Metastasis occurs in approximately 30% of breast cancer patients, but the mechanism of progression to metastatic disease remains largely unknown, and thus far there are no predictive markers of disease progression. This project will apply cutting-edge techniques to identify a panel of biomarkers predicting metastatic progression in breast cancer. Considering that more than half of the patients diagnosed with breast cancer metastases have limited treatment options and typically succumb to disease within a few years, this addresses an unmet clinical need.
This project will apply a multi-layered genomic and epigenomic profiling approach on metastatic tumour material. Matched primary and metastatic tumours will be profiled utilising exome, transcriptome and methylation sequencing. To analyse and integrate these data, we will establish a comprehensive computational pipeline, taking advantage of the expertise in the POI consortium. Multi-omics profiling and data integration is now seen as the way forward in precision medicine. This project is pioneering this approach using a well annotated patient cohort to tackle a clinically important problem in breast cancer.

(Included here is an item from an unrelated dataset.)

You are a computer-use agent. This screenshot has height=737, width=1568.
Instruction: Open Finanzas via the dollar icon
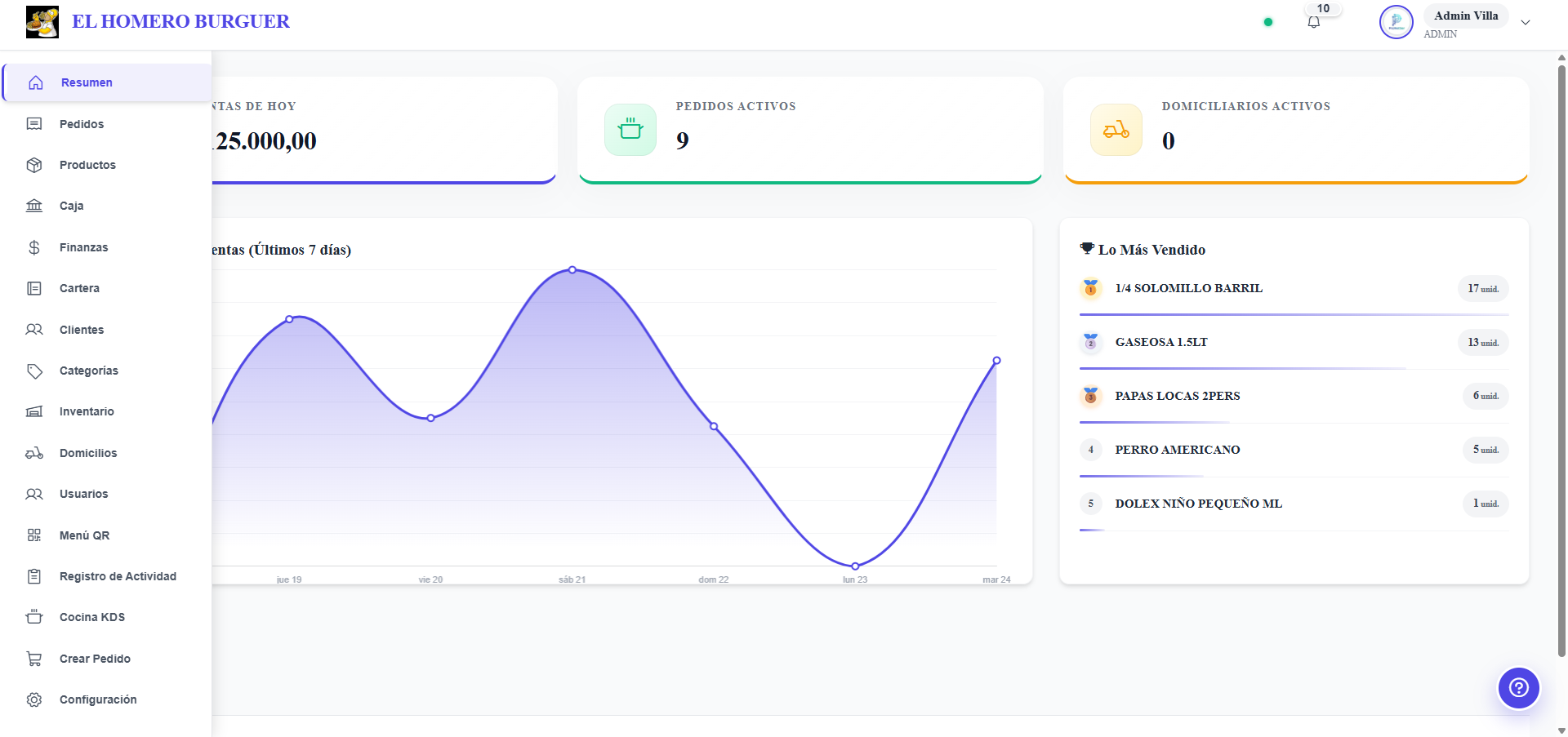pos(33,246)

Our group previously characterized the metastatic-altered transcriptome across 21 patient-matched primary breast tumours and their associated metastases, identifying key adaptive pathways. We observed an enrichment of druggable kinase-driven signalling (RET, ERBB2) and activation of the HER2 pathway in metastasis. In contrast, several clinically actionable genes and tumour suppressors were down-regulated in metastasis relative to the primary tumour. For instance, the oestrogen receptor α transcript, ESR1, was consistently depleted in metastases, which correlated with hormone therapy resistance, and with increases in HER2 signature. Further, we observed a gain in global methylation in patient metastatic tumours in comparison to matched primary tumour tissue. Treatment with epigenetic modulators had anti-tumour activity ex vivo and could induce the re-expression of differentiation-promoting, tumour suppressor genes. Thus, we hypothesise that recurrent transcriptional remodelling, which is in part epigenetically regulated, is central to the development of metastatic disease.
Building on these results we will perform multi-omics profiling of 30 primary and metastatic tumour samples, both tissue and serum, using next-generation exome sequencing, RNAseq and Methylseq. The results of this profiling will be integrated with clinical data with the aims to (i) identify novel biomarkers; and (ii) to determine which combinations of datasets are the most informative. As these biomarkers represent control nodes in the disease network, they also may lend themselves as therapeutic targets.